_Passage_
>> begin

De’Aaron Fox and Ja Morant also have those instincts, albeit packaged in blistering athleticism. Darius Garland, too, blends score-first capability with a real eye for playmaking.
But the list thins fast.
Players like Jalen Brunson, Devin Booker, and Tyrese Maxey are all guards who initiate offense but lean toward the combo-guard mold.
James Harden, Luka Doncic, and Cade Cunningham are primary ballhandlers with big frames and elite vision, but they blur the lines between positions, blending scorer and passer, often more heliocentric than floor-general.
And Shai Gilgeous-Alexander, the reigning MVP and Finals MVP, is undoubtedly one of the league’s most dangerous weapons, but he’s a scorer first, a backcourt assassin who doesn’t live to set others up.
And then there’s Stephen Curry, the ultimate anomaly.
While Curry is listed as a point guard, we could argue he’s a “system” more than a position. Curry doesn’t run the offense in the classic sense. He is the offense. His off-ball gravity, shooting threat, and constant motion force defenses to warp around him. He breaks every rule of what a traditional point guard was, and makes it beautiful.

>> end

_Material_
>> begin

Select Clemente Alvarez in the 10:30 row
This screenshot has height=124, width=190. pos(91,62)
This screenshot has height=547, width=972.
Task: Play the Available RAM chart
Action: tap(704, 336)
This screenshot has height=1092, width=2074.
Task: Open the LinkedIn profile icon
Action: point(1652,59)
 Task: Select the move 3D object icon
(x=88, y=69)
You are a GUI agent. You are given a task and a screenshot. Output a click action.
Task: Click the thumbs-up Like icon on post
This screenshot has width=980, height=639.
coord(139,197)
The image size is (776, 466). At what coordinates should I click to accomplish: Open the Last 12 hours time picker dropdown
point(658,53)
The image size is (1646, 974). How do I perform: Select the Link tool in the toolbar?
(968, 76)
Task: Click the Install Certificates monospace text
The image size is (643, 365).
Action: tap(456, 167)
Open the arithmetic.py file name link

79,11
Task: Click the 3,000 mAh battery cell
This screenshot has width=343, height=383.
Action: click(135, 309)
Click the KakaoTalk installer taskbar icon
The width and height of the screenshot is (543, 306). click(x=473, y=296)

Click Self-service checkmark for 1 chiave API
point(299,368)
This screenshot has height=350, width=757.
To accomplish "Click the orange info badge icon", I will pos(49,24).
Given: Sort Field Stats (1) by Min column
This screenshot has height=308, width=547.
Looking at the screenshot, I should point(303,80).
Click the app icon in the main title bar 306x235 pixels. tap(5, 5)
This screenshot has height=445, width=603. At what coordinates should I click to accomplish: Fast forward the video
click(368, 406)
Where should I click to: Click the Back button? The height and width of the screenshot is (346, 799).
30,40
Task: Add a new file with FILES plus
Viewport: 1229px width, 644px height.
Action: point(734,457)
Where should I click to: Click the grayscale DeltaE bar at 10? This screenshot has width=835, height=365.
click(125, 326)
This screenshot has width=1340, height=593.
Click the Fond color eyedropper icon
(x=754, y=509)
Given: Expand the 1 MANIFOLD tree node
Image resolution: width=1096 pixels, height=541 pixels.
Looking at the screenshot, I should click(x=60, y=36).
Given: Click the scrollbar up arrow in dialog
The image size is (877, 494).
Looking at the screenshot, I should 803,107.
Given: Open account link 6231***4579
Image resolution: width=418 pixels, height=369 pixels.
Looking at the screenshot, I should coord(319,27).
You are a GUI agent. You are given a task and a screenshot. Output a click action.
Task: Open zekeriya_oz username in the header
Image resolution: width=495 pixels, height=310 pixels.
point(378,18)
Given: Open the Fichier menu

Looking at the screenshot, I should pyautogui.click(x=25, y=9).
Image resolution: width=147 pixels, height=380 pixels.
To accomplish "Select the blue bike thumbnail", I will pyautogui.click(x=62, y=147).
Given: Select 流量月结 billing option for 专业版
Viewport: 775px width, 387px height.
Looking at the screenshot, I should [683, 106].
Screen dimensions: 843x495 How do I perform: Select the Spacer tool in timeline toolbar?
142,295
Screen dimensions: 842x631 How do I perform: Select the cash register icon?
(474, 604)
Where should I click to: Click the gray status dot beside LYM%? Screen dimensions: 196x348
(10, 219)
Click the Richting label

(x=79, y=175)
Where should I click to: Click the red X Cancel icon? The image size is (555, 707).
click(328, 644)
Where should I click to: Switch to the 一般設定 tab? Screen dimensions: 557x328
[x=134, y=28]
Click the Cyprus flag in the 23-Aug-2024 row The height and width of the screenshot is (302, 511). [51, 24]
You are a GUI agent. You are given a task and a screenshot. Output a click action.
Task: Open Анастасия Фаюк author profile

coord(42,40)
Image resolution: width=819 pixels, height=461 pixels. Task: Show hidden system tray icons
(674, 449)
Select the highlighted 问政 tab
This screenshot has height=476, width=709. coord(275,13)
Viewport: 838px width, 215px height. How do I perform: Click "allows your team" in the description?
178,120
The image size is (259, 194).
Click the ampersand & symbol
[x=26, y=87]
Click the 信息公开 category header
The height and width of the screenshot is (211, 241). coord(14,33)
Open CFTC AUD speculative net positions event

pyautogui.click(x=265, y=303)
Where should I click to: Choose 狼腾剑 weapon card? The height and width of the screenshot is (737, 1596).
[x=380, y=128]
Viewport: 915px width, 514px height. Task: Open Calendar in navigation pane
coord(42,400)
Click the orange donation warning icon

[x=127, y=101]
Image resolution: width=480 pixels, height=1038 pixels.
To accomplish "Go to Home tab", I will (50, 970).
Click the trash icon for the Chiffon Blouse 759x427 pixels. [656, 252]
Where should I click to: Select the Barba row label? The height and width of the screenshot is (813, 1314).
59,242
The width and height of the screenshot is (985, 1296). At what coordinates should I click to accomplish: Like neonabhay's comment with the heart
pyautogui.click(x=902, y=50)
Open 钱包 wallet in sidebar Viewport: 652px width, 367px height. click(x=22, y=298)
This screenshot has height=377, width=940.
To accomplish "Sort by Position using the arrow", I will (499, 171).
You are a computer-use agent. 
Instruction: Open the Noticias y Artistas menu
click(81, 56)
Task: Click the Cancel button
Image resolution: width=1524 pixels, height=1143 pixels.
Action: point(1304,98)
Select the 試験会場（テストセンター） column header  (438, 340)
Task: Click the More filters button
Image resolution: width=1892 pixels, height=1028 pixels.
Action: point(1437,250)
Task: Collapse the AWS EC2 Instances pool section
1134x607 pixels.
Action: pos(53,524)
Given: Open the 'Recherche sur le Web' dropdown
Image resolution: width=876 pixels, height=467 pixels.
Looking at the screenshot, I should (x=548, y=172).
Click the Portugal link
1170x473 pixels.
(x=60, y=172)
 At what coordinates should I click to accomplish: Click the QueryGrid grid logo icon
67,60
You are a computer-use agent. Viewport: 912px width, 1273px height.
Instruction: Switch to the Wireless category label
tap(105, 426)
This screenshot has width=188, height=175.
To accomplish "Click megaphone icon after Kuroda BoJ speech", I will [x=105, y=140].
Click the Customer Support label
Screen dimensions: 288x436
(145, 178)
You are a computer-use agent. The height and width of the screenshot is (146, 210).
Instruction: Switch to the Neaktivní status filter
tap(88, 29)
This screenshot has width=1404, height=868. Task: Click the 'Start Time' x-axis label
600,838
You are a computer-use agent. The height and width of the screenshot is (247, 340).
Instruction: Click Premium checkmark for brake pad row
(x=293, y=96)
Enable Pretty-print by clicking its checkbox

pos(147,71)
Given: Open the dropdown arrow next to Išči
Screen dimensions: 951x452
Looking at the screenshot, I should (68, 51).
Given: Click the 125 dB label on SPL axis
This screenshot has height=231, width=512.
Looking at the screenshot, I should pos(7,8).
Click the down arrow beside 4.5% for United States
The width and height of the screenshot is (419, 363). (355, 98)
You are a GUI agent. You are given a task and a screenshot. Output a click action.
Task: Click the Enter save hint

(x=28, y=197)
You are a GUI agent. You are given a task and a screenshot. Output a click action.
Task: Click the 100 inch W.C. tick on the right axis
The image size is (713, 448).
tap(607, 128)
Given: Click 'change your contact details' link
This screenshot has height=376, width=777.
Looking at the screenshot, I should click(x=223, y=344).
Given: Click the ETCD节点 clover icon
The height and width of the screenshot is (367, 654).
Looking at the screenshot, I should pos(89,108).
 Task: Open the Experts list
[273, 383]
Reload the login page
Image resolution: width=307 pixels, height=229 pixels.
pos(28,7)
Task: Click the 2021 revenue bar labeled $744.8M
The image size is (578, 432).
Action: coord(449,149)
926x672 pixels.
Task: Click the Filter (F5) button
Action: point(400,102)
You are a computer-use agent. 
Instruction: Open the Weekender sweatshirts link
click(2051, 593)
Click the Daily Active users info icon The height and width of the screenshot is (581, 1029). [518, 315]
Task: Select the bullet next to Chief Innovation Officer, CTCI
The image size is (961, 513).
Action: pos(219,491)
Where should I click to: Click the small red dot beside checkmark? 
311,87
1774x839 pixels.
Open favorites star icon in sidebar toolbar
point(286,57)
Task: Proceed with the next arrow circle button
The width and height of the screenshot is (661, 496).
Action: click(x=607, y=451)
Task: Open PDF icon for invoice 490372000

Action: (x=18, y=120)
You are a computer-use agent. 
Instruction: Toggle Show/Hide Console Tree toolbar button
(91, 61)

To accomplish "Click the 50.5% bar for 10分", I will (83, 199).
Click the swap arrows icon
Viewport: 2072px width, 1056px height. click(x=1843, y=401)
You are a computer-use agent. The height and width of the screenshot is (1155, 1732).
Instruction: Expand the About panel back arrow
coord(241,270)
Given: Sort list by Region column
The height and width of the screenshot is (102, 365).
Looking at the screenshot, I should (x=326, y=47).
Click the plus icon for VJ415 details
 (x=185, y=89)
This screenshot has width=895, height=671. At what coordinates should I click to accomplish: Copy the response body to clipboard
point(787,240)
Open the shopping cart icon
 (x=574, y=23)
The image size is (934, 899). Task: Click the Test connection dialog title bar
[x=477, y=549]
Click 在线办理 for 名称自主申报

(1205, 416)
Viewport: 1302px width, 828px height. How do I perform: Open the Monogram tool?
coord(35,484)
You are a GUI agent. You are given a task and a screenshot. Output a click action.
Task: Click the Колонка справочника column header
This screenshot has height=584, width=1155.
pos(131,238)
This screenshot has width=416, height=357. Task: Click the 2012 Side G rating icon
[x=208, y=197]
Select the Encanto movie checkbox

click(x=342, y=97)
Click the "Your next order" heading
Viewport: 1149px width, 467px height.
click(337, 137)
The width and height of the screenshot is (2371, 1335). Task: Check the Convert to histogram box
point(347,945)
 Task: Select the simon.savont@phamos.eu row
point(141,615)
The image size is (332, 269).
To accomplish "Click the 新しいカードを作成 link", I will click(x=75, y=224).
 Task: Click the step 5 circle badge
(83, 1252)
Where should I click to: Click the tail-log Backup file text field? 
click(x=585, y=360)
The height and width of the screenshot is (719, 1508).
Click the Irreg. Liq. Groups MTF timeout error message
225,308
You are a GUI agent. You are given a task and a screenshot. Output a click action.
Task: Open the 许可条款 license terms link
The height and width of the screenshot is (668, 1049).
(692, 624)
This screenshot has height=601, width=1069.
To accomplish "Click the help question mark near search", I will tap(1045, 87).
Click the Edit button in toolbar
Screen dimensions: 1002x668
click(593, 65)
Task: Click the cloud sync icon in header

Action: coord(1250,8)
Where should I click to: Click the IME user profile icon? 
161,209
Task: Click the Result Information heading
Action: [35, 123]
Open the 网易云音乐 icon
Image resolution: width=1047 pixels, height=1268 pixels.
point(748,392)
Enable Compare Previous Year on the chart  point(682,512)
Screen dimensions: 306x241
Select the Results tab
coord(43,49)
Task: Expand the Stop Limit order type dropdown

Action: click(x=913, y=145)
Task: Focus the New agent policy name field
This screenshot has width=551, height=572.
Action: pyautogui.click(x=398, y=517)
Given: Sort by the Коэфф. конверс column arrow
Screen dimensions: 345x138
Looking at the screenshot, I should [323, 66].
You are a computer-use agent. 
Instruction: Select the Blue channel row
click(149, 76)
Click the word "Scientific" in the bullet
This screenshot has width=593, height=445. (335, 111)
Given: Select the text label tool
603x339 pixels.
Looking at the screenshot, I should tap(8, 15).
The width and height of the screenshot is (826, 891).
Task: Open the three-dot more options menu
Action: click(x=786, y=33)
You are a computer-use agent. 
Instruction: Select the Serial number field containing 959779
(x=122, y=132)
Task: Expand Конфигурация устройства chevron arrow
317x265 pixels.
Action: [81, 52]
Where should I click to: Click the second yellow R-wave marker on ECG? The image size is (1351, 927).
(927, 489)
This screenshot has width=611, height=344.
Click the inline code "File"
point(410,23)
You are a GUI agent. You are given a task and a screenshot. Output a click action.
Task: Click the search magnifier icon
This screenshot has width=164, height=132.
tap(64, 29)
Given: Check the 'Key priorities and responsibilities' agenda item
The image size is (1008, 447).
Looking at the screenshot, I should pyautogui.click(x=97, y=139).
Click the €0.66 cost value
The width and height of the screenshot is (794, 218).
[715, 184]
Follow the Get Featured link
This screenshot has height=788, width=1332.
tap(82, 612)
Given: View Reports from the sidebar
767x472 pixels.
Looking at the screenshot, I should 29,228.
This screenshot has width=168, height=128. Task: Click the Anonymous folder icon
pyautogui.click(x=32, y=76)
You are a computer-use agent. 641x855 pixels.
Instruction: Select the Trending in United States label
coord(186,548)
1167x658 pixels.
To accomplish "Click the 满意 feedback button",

>> end

_Prompt 1_
In the basketball passage, which two titles does Shai Gilgeous-Alexander currently hold?
_Prompt 2_
Render this sentence from the basketball passage in Spanish: "And then there's Stephen Curry, the ultimate anomaly."
_Prompt 3_
Carry the basketball passage forward from its last sentence.
The rows aren't needed for any of this work.

_Task result 1_
He is the reigning MVP and Finals MVP.

_Task result 2_
Y luego está Stephen Curry, la anomalía definitiva.

_Task result 3_
Still, for Wall, that beauty comes with a loss.
His point isn’t to throw shade, it’s to highlight how the game has evolved from floor generals to floor dominators. The role has shifted, and with it, the very essence of what it means to be a point guard. Fewer players are being trained to think like passers. Even fewer are being praised for it.
John Wall isn’t bitter; he’s observant. As the league changes, he’s simply pointing out what’s being lost in the process: a generation of guards who defined greatness not by how many points they scored, but by how many lives they elevated on the court.